Papaver Somniferum - Legality

Legality

  • Opium poppy cultivation in the United Kingdom does not require a license, but extracting opium for medicinal products does.
  • In Italy, it is forbidden to grow P. somniferum to extract the alkaloids, but small numbers of specimens can be grown without special permits for purely ornamental purposes.
  • In the United Arab Emirates, where the drug law is especially stern, at least one man was reported to have been imprisoned for possessing poppy seeds obtained from a bread roll.
  • In New Zealand, section 9(4) of the Misuse of Drugs Act states, "It shall be a defence to a charge under subsection (1) if the person charged proves that the prohibited plant to which the charge relates was of the species Papaver somniferum, and that it was not intended to be a source of any controlled drug or that it was not being developed as a strain from which a controlled drug could be produced."
  • In northern Burma, opium bans have ended a century-old tradition of growing poppy. Between 20,000 and 30,000 ex-poppyfarmers left the Kokang region as a result of the ban in 2002. People from the Wa region, where the ban was implemented in 2005, fled to areas where growing opium is still possible.
  • In the United States, opium is listed as a Schedule II controlled substance by the Drug Enforcement Administration. In addition, "Opium poppy and poppy straw" are also prohibited. However, this is not typically enforced for poppies grown or sold for ornamental or food purposes. Though the opium poppy is legal for culinary or æsthetic reasons, poppies were once grown as a cash crop by farmers in California; the law of poppy cultivation in the United States is somewhat ambiguous. The reason for the ambiguity is because, now repealed, The Opium Poppy Control Act Of 1942 stated that any opium poppy should be declared illegal, even if the farmers were issued a state permit. § 3 of The Opium Poppy Control Act stated:

    It shall be unlawful for any person who is not the holder of a license authorizing him to produce the opium poppy, duly issued to him by the Secretary of the Treasury in accordance with the provisions of this Act, to produce the opium poppy, or to permit the production of the opium poppy in or upon any place owned, occupied, used, or controlled by him.

    This led to the Poppy Rebellion, and to the Narcotics Bureau arresting anyone planting opium poppies and forcing the destruction of poppy fields of anyone who defied the prohibition of poppy cultivation.
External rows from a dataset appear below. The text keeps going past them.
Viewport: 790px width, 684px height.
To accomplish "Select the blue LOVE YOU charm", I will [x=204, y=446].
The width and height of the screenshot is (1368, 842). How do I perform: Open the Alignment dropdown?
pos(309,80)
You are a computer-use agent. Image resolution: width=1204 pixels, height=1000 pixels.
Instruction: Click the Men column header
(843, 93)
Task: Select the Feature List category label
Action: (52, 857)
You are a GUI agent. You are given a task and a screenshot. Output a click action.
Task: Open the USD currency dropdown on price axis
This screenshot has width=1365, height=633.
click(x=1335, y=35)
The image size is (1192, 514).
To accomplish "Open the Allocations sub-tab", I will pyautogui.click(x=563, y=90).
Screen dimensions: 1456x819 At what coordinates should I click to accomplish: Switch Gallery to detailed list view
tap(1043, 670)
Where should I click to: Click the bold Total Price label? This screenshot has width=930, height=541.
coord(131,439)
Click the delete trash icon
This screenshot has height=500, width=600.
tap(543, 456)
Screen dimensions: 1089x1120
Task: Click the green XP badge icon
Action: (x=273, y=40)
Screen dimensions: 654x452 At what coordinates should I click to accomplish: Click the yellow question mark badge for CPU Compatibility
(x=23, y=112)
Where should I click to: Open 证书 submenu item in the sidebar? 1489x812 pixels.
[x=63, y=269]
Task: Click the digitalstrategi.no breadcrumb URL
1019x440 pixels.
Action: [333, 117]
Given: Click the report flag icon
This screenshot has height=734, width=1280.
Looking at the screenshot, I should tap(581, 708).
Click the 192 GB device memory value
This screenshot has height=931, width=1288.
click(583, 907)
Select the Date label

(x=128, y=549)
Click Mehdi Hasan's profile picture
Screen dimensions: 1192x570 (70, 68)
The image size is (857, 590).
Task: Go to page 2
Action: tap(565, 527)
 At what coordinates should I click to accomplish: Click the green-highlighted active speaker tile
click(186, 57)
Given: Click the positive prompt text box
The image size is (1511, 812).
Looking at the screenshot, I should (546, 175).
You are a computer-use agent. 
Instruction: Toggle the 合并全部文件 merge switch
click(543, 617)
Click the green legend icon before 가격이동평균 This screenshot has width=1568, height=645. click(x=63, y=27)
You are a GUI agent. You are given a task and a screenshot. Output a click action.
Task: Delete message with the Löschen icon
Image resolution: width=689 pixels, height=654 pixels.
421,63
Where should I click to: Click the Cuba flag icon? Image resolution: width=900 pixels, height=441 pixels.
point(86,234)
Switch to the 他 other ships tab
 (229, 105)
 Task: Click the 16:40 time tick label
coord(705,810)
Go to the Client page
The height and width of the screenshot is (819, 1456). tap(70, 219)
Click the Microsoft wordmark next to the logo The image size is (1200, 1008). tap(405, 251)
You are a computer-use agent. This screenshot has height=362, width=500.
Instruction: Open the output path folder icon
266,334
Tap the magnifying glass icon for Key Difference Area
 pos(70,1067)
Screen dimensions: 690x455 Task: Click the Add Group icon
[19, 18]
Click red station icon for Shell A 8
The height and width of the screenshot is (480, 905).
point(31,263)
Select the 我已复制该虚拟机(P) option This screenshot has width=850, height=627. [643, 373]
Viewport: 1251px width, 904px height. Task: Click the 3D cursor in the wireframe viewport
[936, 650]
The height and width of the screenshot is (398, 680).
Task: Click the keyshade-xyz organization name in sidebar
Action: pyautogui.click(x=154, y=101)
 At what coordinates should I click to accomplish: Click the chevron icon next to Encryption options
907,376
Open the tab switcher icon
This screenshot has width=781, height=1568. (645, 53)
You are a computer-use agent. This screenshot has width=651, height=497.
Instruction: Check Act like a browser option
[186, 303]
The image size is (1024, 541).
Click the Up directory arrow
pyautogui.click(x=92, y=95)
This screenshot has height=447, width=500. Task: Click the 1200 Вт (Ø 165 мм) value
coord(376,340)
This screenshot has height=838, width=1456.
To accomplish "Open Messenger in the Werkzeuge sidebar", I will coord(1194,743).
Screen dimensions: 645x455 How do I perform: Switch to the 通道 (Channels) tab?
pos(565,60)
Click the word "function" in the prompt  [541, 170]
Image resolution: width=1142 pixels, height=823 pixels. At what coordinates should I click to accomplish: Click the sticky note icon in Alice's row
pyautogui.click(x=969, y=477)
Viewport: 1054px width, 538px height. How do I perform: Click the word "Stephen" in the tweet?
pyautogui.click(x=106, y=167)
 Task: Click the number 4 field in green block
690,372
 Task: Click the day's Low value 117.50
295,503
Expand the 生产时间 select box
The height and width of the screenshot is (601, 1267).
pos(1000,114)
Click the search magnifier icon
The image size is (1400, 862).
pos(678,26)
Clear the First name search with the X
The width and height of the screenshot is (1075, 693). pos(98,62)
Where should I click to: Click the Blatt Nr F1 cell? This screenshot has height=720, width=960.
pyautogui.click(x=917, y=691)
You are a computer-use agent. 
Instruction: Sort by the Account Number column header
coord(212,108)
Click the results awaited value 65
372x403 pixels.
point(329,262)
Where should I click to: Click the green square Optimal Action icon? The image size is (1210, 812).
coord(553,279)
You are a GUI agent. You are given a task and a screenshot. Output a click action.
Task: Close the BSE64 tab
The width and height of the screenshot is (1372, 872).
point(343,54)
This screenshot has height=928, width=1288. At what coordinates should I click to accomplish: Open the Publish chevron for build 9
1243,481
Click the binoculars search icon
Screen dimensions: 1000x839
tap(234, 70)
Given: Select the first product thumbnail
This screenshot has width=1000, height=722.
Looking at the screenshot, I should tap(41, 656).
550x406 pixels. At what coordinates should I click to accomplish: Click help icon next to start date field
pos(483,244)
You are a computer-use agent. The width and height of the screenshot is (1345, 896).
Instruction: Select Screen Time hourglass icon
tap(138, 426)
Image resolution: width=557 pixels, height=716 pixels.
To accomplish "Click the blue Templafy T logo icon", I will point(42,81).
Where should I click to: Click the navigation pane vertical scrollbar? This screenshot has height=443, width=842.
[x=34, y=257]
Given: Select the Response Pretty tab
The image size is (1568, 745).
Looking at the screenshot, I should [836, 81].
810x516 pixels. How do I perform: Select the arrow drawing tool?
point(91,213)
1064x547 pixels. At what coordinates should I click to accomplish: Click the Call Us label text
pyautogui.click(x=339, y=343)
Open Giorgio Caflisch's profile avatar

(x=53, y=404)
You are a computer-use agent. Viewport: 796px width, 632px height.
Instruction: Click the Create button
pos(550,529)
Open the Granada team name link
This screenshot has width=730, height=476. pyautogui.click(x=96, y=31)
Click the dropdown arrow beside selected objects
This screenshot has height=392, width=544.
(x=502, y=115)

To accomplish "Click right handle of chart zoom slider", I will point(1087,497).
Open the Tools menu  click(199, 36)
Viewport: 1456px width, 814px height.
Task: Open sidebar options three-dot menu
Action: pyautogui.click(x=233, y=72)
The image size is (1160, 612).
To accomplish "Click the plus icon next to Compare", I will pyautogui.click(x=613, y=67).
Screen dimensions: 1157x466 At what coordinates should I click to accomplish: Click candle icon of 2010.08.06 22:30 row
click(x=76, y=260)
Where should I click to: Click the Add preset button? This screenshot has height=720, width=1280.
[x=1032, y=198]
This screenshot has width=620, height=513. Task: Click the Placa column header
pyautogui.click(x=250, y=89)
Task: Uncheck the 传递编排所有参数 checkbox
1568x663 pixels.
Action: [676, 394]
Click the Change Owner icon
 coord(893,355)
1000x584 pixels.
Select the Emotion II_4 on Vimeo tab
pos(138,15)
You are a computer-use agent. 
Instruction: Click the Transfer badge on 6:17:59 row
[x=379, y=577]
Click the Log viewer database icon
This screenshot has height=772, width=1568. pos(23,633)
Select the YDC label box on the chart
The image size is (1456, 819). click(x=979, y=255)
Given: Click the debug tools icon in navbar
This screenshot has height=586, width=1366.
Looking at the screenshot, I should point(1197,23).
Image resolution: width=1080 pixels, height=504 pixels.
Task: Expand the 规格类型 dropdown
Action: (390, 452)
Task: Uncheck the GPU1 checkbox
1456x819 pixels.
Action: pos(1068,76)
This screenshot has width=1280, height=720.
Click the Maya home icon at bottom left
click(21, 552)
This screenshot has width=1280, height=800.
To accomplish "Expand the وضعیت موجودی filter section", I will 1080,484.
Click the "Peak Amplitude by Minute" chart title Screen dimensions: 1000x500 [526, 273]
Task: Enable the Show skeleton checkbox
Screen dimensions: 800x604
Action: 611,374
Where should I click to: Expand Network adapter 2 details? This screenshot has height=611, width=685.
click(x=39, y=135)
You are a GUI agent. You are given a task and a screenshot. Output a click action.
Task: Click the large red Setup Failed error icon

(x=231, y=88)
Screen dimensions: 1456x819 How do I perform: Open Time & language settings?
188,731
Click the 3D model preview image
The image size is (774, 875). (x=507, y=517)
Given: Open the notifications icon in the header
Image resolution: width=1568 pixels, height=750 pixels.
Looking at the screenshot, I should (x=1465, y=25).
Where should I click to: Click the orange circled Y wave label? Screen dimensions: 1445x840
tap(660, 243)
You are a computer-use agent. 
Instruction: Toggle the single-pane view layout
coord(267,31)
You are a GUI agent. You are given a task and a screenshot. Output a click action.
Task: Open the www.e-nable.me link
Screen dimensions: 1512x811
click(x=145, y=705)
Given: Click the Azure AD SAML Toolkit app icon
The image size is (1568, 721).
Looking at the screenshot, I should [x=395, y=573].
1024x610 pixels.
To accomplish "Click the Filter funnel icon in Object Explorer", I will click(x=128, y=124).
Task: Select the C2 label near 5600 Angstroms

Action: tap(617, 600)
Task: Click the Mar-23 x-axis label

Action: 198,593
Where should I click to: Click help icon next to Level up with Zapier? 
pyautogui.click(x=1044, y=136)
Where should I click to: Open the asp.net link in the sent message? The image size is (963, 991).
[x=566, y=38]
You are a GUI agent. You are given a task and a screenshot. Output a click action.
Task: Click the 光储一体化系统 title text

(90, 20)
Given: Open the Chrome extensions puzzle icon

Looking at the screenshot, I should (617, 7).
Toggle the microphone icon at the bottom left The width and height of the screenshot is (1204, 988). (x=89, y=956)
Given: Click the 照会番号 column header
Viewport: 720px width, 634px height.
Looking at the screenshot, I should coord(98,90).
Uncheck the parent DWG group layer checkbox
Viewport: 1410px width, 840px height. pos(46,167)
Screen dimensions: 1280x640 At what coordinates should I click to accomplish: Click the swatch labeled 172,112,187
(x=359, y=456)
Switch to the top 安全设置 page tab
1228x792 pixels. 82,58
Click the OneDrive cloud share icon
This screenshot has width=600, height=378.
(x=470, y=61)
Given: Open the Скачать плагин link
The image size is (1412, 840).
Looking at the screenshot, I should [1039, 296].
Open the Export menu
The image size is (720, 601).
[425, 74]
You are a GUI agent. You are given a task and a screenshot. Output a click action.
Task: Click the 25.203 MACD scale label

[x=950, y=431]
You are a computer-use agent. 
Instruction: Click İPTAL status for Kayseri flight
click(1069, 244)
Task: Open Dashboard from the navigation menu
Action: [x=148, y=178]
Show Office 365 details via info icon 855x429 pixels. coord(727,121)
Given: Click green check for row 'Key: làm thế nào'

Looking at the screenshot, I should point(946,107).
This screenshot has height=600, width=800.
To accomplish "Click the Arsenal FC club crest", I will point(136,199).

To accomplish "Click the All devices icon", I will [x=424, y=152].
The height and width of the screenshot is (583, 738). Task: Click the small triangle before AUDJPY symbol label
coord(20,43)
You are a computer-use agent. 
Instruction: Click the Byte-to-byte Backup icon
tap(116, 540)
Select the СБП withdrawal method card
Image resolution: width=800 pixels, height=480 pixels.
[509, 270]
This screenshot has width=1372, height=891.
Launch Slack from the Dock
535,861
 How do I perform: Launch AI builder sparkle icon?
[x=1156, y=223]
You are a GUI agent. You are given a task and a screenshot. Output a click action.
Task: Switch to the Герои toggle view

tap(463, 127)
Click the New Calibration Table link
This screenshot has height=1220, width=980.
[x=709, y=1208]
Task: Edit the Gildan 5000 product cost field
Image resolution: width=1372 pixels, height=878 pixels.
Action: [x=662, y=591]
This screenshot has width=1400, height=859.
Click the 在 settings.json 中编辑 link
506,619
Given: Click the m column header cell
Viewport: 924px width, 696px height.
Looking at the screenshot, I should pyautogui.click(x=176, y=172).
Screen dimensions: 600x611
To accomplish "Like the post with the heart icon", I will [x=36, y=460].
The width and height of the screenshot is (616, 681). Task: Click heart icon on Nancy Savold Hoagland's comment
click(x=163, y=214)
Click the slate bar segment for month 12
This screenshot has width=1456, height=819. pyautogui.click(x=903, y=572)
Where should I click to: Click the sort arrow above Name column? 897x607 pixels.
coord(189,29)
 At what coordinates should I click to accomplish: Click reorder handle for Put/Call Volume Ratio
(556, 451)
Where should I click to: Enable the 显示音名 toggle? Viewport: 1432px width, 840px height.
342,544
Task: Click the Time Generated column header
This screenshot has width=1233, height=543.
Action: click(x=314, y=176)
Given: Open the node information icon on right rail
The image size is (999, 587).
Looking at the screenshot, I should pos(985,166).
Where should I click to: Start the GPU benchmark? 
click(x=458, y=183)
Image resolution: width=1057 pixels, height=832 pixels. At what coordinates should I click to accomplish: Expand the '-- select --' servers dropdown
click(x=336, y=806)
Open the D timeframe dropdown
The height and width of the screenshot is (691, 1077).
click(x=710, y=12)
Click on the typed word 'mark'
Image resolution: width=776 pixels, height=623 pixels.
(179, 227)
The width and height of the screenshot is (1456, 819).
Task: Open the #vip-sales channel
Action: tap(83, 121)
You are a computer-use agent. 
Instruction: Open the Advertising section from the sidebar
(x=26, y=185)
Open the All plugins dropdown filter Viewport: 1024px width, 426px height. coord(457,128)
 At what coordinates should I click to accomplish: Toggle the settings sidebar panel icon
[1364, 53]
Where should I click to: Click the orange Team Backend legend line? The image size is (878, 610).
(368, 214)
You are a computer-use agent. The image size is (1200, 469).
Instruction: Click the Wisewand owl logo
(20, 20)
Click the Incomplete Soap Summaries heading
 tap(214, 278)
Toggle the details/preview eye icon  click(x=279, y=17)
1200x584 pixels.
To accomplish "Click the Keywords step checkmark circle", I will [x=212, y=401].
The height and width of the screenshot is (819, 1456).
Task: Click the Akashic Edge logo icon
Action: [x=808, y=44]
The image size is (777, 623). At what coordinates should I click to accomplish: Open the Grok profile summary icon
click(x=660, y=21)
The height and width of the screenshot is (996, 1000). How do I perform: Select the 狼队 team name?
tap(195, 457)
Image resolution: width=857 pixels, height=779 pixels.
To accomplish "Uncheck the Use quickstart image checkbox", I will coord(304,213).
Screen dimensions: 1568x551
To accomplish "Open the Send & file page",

Though the press of these days showed favour towards the Federal Bureau of Narcotics, the state of California supported the farmers who grew opium poppies for their seeds. Today, this area of law has remained vague and remains a controversy in the United States. The Opium Poppy Control Act of 1942 was repealed on 27 October of the year 1970.
  • The seeds themselves contain very small amounts of opiates, and have no measurable narcotic effect. However, the television show MythBusters demonstrated that one could test positive for narcotics after consuming four poppy seed bagels. On the show Brainiac: Science Abuse, subjects tested positive after eating only two poppy seed bagels.